◆ **Actions to take**:
A: From the tool holder excerpt, list each distinct component whose name ends in the word "member."
B: Answer these questions using the tool holder excerpt.
(i) What movement does the annular step surface on the holder body restrict?
(ii) What example of foreign matter does the excerpt give?
(iii) To which part is it more preferable to provide the outer seal member?
C: Carry on the tool holder excerpt from its final sentence, writing in the same technical register.

◆ **Excerpt provided**:
◇ ◇ ◇ ◇ ◇ ◇ ◇
According to the embodiment, even if the shank is in the shape of a
cylinder without an abutment flat surface, the tool-holding bore
can receive the shank at its bottom and the clamp member can hold
the cylindrical shank with high precision.
[0017] The clamp member rotates on the outer peripheral surface of
the tool attachment portion to move in the axis direction. If the
annular space between the inner peripheral surface of the clamp
member and the outer peripheral surface of the tool attachment
portion opens at axially opposite ends, foreign matter enters from
the openings at the opposite ends. To prevent this, it is
preferable to close the openings at opposite ends of the annular
space with a covering member or the like. In a preferred
embodiment, the holder body may include, on an outer peripheral
surface thereof, an annular step surface that faces an axial
rearward end surface of the clamp member and restricts the axial
rearward movement of the clamp member, and the tool holder further
comprises an annular seal member interposed between the axial
rearward end surface of the clamp member and the annular step
surface of the holder body. According to the embodiment, rotating
the clamp member in the tightening direction moves the clamp member
toward the axial rearward end until reaching the proximity of the
annular step surface. The annular seal member interposed between
the axial rearward end of the clamp member and the annular step
surface can seal the axial rearward end opening of the annular
space between the inner peripheral surface of the clamp member and
the outer peripheral surface of the tool attachment portion.
[0018] An embodiment for sealing the axial forward end opening of
the annular space between the inner peripheral surface of the clamp
member and the outer peripheral surface of the tool attachment
portion includes an annular covering member that is attached to the
axial forward end of the tool attachment portion to cover the axial
forward end opening of the annular space and further includes an
annular outer seal member that seals between the covering member
and clamp member. According to the embodiment, the covering member
and seal member can reliably prevent entry of foreign matter, such
as airborne chips from the workpiece, into the axial forward end
opening of the annular space. The outer seal member can be provided
to the clamp member; however, it is more preferable to provide it
to the covering member.
◇ ◇ ◇ ◇ ◇ ◇ ◇
Records for locating displayed items:
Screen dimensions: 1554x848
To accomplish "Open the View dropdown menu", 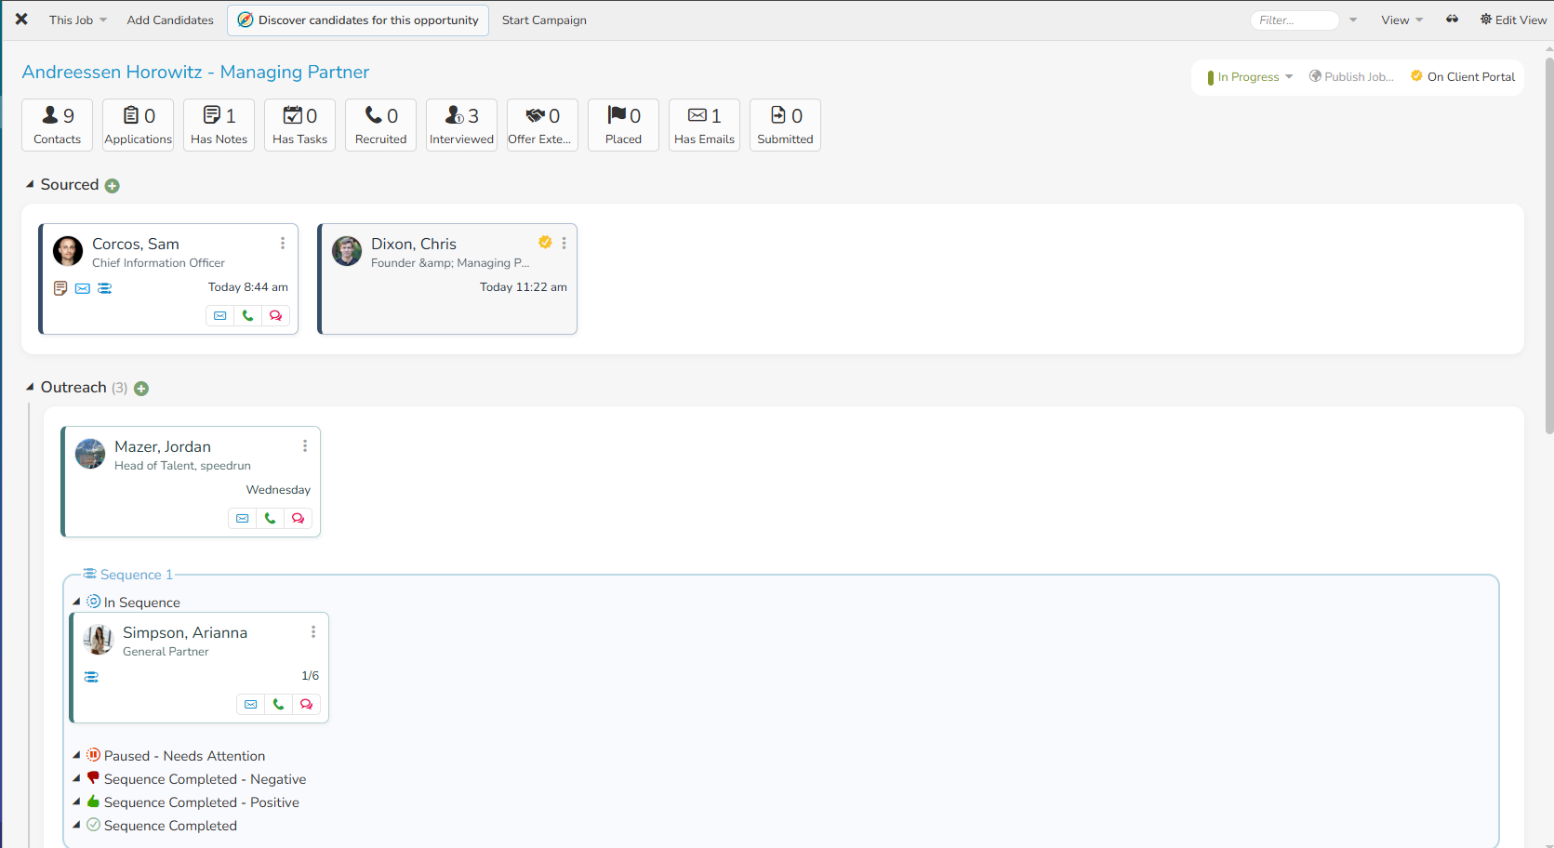I will click(x=1401, y=19).
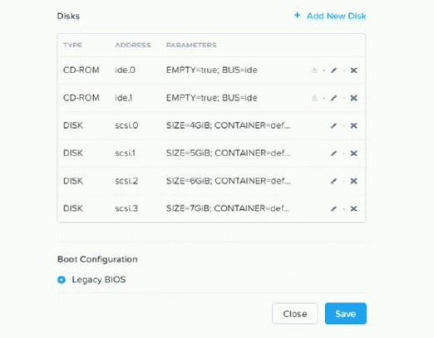This screenshot has height=338, width=434.
Task: Remove the scsi.1 disk with X icon
Action: (353, 154)
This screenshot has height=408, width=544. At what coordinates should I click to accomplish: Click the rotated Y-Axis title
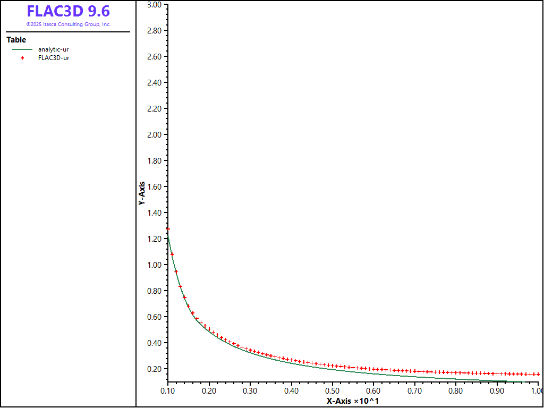tap(141, 194)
◇ ◇ ◇ ◇ ◇ ◇ ◇
◆ **Results**:
A:
clamp member
annular seal member
annular covering member
annular outer seal member

B:
(i) The axial rearward movement of the clamp member.
(ii) Airborne chips from the workpiece.
(iii) The covering member.

C:
[0019] In an embodiment for injecting cutting liquid or cleaning
liquid from the tool attachment portion to a workpiece, a linear
groove is formed on the inner peripheral surface of the tool
attachment portion from an axial forward end surface toward an
axial rearward end of the tool attachment portion and an injection
port is formed at an inner peripheral edge of the covering member,
the injection port extending from a forward end surface to a
rearward end surface of the covering member to connect with the
linear groove. According to the embodiment, the cutting liquid can
flow along the groove formed on the inner peripheral surface of the
tool attachment portion and can be suitably injected from the tool
attachment portion toward the axial forward end. The injection port
is not limited to a specific shape, but can be any form, e.g.,
cut-away portion, groove, and small hole, as long as it is formed
on the inner peripheral edge of the covering member.
[0020] To inject cutting liquid or cleaning liquid flowing through
a tool from a forward tip of the tool to a workpiece, but not from
a tool attachment portion, another embodiment may further include
an annular inner seal member that seals between the inner
peripheral edge of the covering member and the outer peripheral
surface of the shank of the tool inserted in the tool-holding bore.
According to the embodiment, the cutting liquid or cleaning liquid
will not leak from where the shank of the tool is chucked by the
tool attachment portion.
[0021] In tool chucking operations, a shank of a tool is inserted
to a predetermined axial position in a tool-holding bore. In a
preferred embodiment, the tool holder further includes a stopper
member that is fixedly attached to the bottom of the tool-holding
bore to define the axial position of the shank of the tool inserted
in the tool-holding bore. According to the embodiment, the
tool-holding bore can receive a preferable length of the shank of
the tool, thereby improving chucking operation efficiency.
[0022] In a preferred embodiment, the stopper member includes a
stationary member fixedly attached to the inner peripheral surface
of the tool attachment portion and an adjusting member movably
supported in the axial direction by the stationary member and
abutting against the shank of the tool. According to the
embodiment, even if a tool is replaced with another tool having a
shank of a different length and the new tool is chucked, the shank
can be inserted into the tool-holding bore by a preferable length,
thereby improving chucking operation efficiency. For example, the
stationary member includes an internal thread portion extending in
the axial direction, and the adjusting member includes an external
thread portion threadedly engaging with the internal thread
portion. Rotating the adjusting member adjusts the axial position
of the adjusting member.
[0023] To feed cutting liquid or cleaning liquid into a tool, it is
preferable to reliably connect a liquid passage in the holder body
and a liquid passage in the tool. In an embodiment for this issue,
the liquid passage extends from the mounting portion of the holder
body to the bottom of the tool-holding bore. The stationary member
includes a first annular seal member that seals between an outer
peripheral surface of the stationary member and the inner
peripheral surface of the tool attachment portion. The adjusting
member is fixedly attached to a bore passing through the stationary
member in the axial direction and includes a second annular seal
member that seals between a circumference wall of the bore in the
stationary member and the adjusting member, a communication passage
connecting the bottom of the tool-holding bore and an opening of
the tool-holding bore, and a third annular seal member that seals
between an axial forward end surface of the adjusting member
abutting against the shank of the tool and the shank of the tool.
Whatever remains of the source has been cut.